= CHARGE study =

Childhood autism risk factor study

The CHARGE study, which stands for Childhood Autism Risks from Genetics and the Environment, was launched in 2003 by researchers at the MIND Institute. The goal of the study is to research the role of gene-environment interactions in influencing autism risk. Scientists involved in the research have included Irva Hertz-Picciotto, serving as the study's principal investigator. The study is funded by the National Institutes of Health. Over 1,000 families have participated in the study. The children in the study are divided into three groups: children with autism, children with developmental delay, and children chosen at random from the general population.

==Research==
A number of peer-reviewed papers have been produced as a result of this study.
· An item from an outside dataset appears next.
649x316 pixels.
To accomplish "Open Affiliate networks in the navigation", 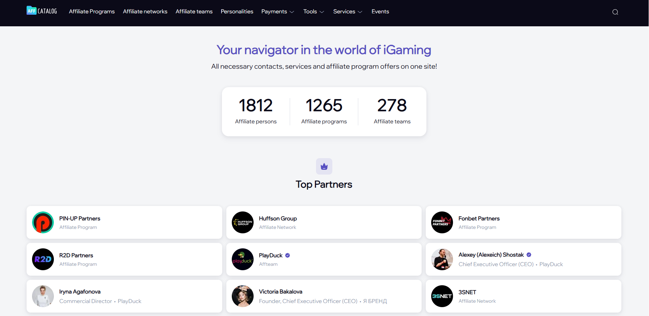I will click(145, 12).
They have concluded that:
- There is an association between living near a freeway and risk of autism.
- No association was found between blood levels of mercury and autism among a group of children studied at two-to-five years of age.
- There is an association between exposure to traffic-related air pollution and autism risk.
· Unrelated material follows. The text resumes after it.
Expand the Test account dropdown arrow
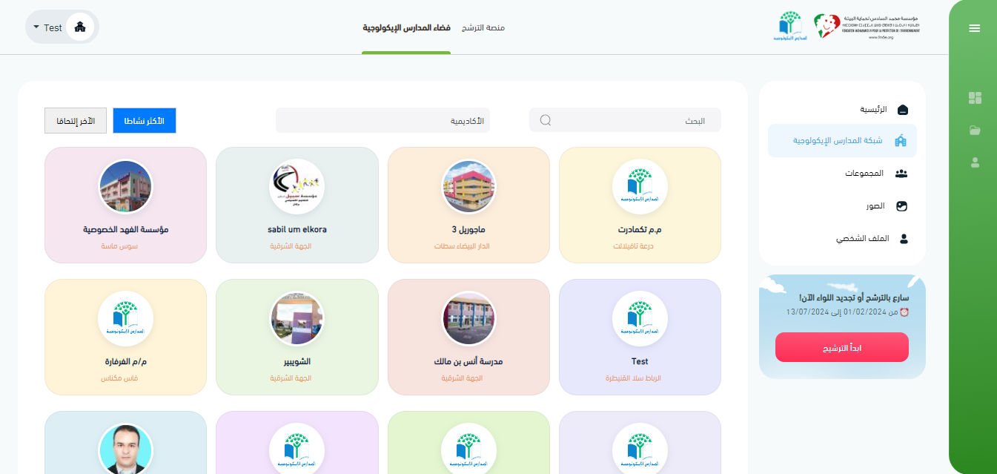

- There may be a causative link between both exposure to air pollution, a variant in the MET receptor tyrosine kinase gene and risk of autism.
- Maternal use of folic acid supplements may be associated with a decreased risk of autism. However, the researchers cautioned that further research is warranted to confirm or refute this finding.
- Maternal fever during pregnancy is associated with an increased risk of autism in her child.
- Gastrointestinal problems are significantly more common in children with autism than children without autism.